LES ALLEMANDS LAVENT PLUS PROPRE

Posté par provola le 23 avril 2013

                           A chaque jour son lot de révélations sur l’évasion fiscale. La dernière en date nous vient d’Allemagne où nous apprenons qu’ Uli Hoenness, une des légendes vivantes du foot germanique, a tout simplement planqué au fisc de son pays des dizaines de millions d’euros en déposant les sommes sur un compte secret en Suisse.  Ce mec est tellement gonflé que sa citrouille ressemble à une sorte de ballon de foot. Considéré comme une idole en Allemagne, c’est toute l’opinion qui se retrouve insultée, trompée, bafouée, trahie.

Les dépôts des Allemands auprès des banques suisses avoisineraient les 200 milliards d’euros. On se souvient de l’admonestation  des dirigeants allemands fustigeant les riches Grecs qui fraudent le fisc. On voit que les mêmes causes ( la cupidité des capitalistes) produisent les mêmes effets (l’évasion à grande échelle), dans le pays le plus riche d’Europe et dans le plus pauvre.

Sauf que l’Allemagne pallie la fuite des capitaux qui représente un manque à gagner pour son économie par une ponction sur les économies d’Europe du sud. L’Allemagne ne souhaitant pas mutualiser la dette européenne profite du différentiel (le spread) de taux d’intérêts, qui accélère le freinage des économies du sud, cela fait exploser le chômage et fermer les dernières usines. La récession du sud oblige les populations à s’exporter en grande partie vers l’Allemagne, pays en préretraite, qui a besoin de fourmis travailleuses à bas coûts pour continuer d’exporter ses bagnoles et ses machines-outils.

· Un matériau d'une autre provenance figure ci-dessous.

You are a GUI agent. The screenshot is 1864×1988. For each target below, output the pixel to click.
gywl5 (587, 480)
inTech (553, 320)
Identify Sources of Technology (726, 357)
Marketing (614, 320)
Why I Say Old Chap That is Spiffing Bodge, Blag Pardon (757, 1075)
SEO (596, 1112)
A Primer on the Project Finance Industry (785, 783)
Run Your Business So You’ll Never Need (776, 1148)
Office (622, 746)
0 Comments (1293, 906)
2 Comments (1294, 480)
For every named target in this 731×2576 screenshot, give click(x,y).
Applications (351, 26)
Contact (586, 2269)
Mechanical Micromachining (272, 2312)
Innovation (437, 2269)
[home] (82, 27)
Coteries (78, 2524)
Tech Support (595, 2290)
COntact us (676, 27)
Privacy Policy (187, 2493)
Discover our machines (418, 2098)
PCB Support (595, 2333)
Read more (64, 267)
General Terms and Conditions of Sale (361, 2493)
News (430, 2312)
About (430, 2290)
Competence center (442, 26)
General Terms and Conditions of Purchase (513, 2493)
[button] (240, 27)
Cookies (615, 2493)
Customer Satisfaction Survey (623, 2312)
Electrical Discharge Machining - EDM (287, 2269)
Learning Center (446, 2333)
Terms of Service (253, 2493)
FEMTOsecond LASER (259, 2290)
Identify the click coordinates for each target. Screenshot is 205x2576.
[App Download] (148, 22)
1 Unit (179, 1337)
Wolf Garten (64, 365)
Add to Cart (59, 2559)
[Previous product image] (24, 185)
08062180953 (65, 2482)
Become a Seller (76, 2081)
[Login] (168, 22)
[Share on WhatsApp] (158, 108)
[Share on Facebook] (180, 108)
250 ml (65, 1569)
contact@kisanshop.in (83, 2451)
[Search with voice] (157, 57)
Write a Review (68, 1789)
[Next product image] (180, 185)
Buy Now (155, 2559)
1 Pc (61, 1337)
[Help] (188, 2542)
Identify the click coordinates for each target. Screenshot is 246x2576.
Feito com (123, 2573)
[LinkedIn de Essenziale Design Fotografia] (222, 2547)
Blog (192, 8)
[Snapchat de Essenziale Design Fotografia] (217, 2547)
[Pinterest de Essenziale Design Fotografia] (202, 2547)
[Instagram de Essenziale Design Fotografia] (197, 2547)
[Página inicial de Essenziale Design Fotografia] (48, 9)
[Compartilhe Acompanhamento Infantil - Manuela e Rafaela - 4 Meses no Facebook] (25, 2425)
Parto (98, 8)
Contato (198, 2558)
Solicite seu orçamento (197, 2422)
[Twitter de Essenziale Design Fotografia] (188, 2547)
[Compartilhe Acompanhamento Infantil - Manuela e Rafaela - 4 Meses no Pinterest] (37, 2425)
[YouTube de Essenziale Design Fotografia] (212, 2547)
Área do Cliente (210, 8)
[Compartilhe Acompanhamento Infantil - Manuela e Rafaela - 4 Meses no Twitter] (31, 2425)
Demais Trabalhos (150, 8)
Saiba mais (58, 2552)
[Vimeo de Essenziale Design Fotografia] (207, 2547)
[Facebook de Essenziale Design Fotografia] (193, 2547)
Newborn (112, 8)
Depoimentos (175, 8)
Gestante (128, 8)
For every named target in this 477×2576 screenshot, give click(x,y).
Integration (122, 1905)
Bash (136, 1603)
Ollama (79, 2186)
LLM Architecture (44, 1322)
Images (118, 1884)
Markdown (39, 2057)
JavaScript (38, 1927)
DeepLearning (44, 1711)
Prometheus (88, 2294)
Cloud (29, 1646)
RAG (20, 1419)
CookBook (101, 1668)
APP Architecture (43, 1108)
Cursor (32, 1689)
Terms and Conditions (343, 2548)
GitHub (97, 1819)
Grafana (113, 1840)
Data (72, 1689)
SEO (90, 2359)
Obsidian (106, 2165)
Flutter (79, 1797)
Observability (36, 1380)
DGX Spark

En résumé l’exception allemande c’est, une courbe des ages qui la conduit tout droit vers une catastrophe démographique, les allemands ne font plus d’enfants depuis deux générations ce qui leur permet d’éviter les dépenses sociales inhérentes à l’éducation des nouvelles générations, les charges sociales liées à l’enfance étant réduites au minimum, cela permet aux entreprises germaniques de bénéficier d’un avantage de rentabilité indéniable. Le miracle allemand c’est aussi l’appel à une main-d’œuvre des pays du sud instruite et qu’on n’a donc plus à former, c’est la retraite à 67 ans alors qu’on tombe malade sérieusement en moyenne à 59 ans, soit 4 ans avant la moyenne française, c’est le parcage des vieux dans les maisons de retraites du tiers-monde, avec des soins moins chers pour la sécurité sociale, une évasion fiscale massive des principales fortunes, un recours aux bas salaires pour conserver sa compétitivité, le refus d’un smic, 8 millions de pauvres, des salaires à 4 € de l’heure.

Un impôt sur les sociétés moins élevé que dans d’autres pays et en particulier en France, des exportations vers les pays du sud qui permettent à la balance des paiements de rester positive. En ce sens l’Europe n’est surtout pas  une Union d’intérêts, la mise en commun des atouts du continent, l’harmonisation des investissements, du tissu industriel mais en revanche une immense entreprise de démolition de l’industrie du sud au seul profit de la puissance teutonne.

Les bagnoles, les  banques, les supermarchés allemands ont envahis le continent au détriment du commerce et de la production du sud. Les dépenses destinées à l’armement sont réduites au minimum, le pays bénéficiant du bouclier américain, ce qui contribue également au différentiel de charges budgétaires avec la France, son principal homologue qui est aussi son principal concurrent.

On le voit, la solidarité européenne est un leurre, une image de façade, qui ne résiste pas aux faits, après cinquante ans d’existence, l’Europe est une véritable bénédiction pour un seul pays et ses satellites ( Pologne, Pays-Bas, Autriche)et ce n’est pas près de changer.